Detection Methods for CVE-2025-14386
Indicators of Compromise
- Unusual SSO token generation requests from non-administrative user accounts
- Subscriber or other low-privileged accounts accessing administrative endpoints
- Multiple failed or successful authentication attempts using SSO tokens from unexpected IP addresses
- Unexpected Administrator session creation following requests from Subscriber-level accounts
- Audit log entries showing privilege escalation patterns
Detection Strategies
- Monitor WordPress authentication logs for SSO-based logins originating from low-privileged account sessions
- Implement Web Application Firewall (WAF) rules to detect unusual access patterns to the Metasync plugin endpoints
- Review access logs for requests to /wp-admin/admin-ajax.php with actions related to SSO token generation from non-admin users
- Deploy endpoint detection to identify unauthorized access to the class-metasync-admin.php file functions
Monitoring Recommendations
- Enable comprehensive WordPress authentication logging including user role and session information
- Configure alerts for Administrator logins that follow unusual authentication patterns
- Monitor for bulk user enumeration attempts that may precede exploitation
- Review plugin audit trails for Metasync/Search Atlas SEO activity from non-administrative accounts
How to Mitigate CVE-2025-14386
Immediate Actions Required
- Update the Search Atlas SEO plugin to a version newer than 2.5.12 immediately
- Audit all WordPress Administrator accounts for unauthorized access or modifications
- Review user registration settings and consider temporarily disabling public registration
- Invalidate all existing user sessions and force re-authentication for all users
- Review WordPress audit logs for signs of exploitation
Patch Information
Organizations using the Search Atlas SEO plugin should update to the latest patched version available through the WordPress plugin repository.
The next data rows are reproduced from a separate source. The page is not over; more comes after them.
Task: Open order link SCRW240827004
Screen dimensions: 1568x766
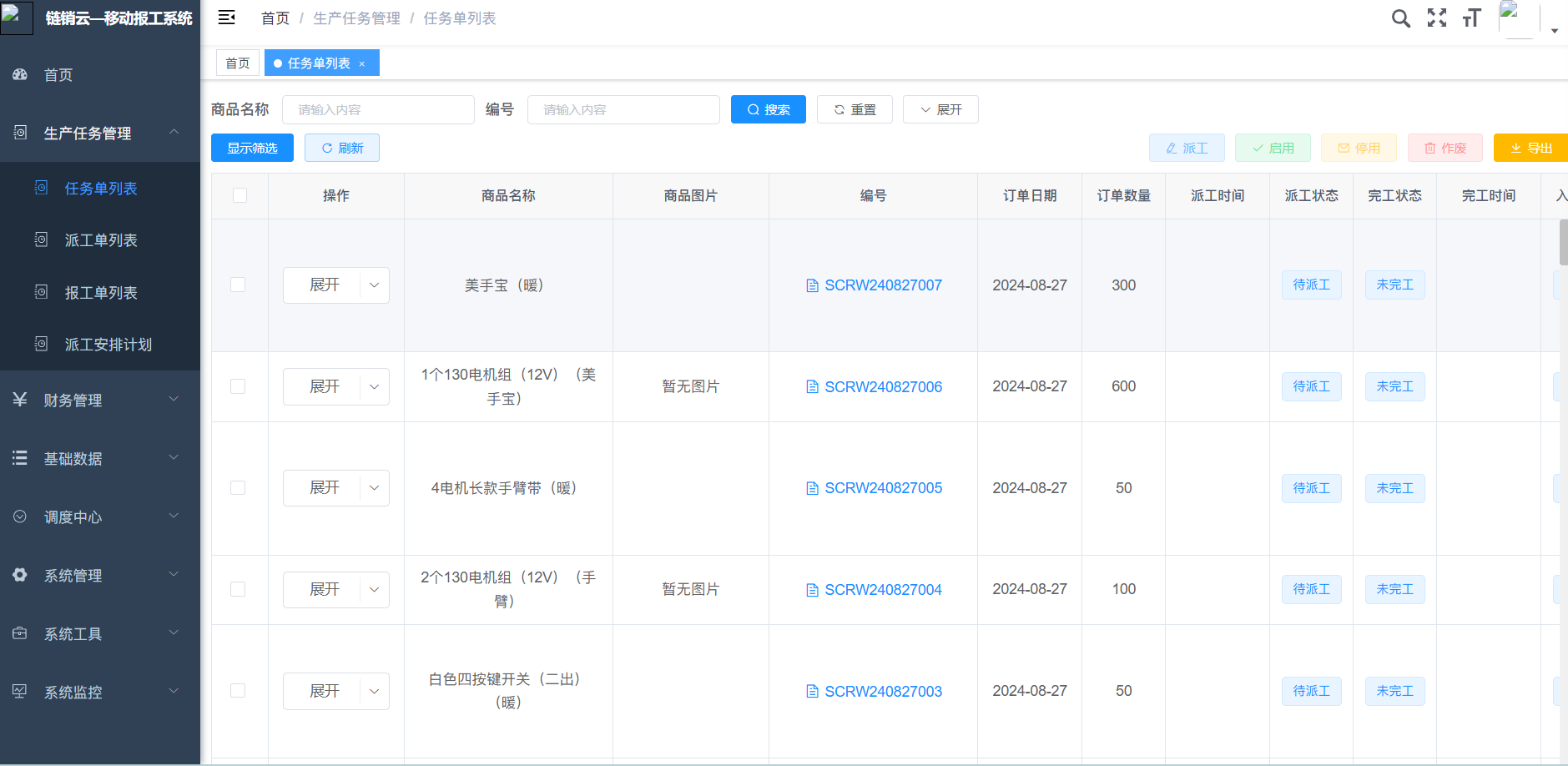Action: (x=883, y=589)
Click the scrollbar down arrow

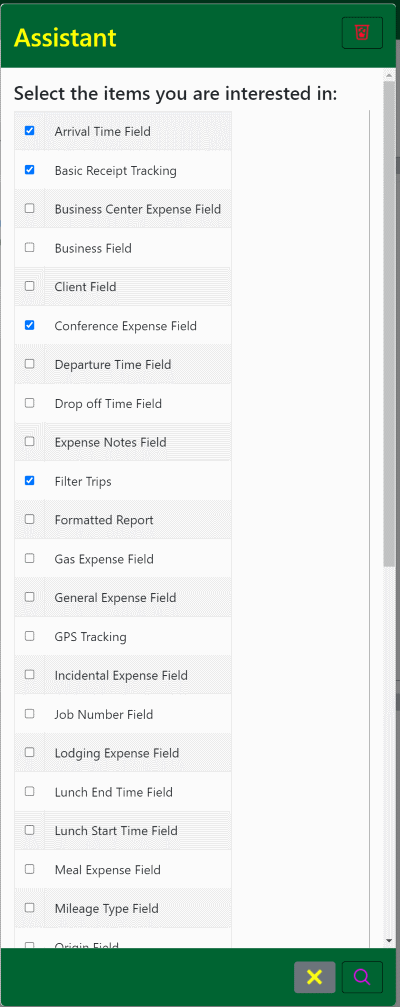point(389,940)
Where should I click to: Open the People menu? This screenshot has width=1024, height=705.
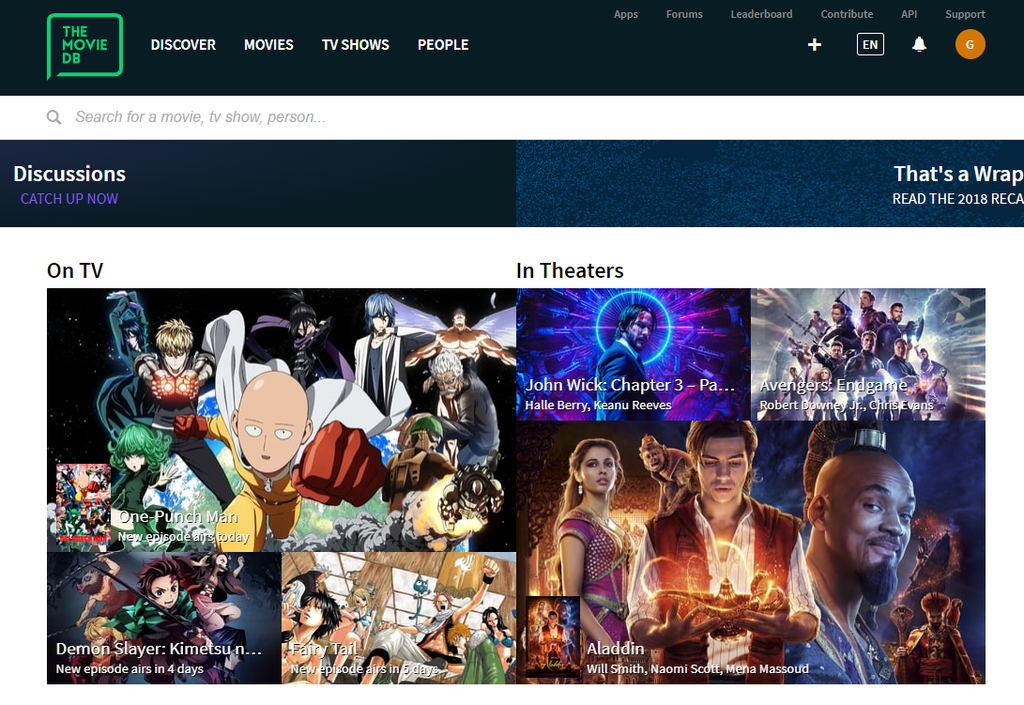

The vulnerability affects versions 2.4.4 through 2.5.12. Consult the Wordfence Vulnerability Report for the most current patch information and remediation guidance.
Workarounds
- Temporarily deactivate the Search Atlas SEO plugin until a patch can be applied
- Restrict user registration to prevent attackers from obtaining authenticated access
- Implement additional access controls at the web server level to restrict access to plugin admin endpoints
- Use a WordPress security plugin to add capability checks at the application layer
- Consider implementing IP-based access restrictions for the WordPress admin area
# Configuration example - Restrict access to WordPress admin in Apache .htaccess
# Add to your WordPress root .htaccess file
<Files wp-login.php>
Order Deny,Allow
Deny from all
Allow from 192.168.1.0/24
Allow from 10.0.0.0/8
</Files>
<Directory "/var/www/html/wp-admin">
Order Deny,Allow
Deny from all
Allow from 192.168.1.0/24
Allow from 10.0.0.0/8
</Directory>
Disclaimer: This content was generated using AI. While we strive for accuracy, please verify critical information with official sources.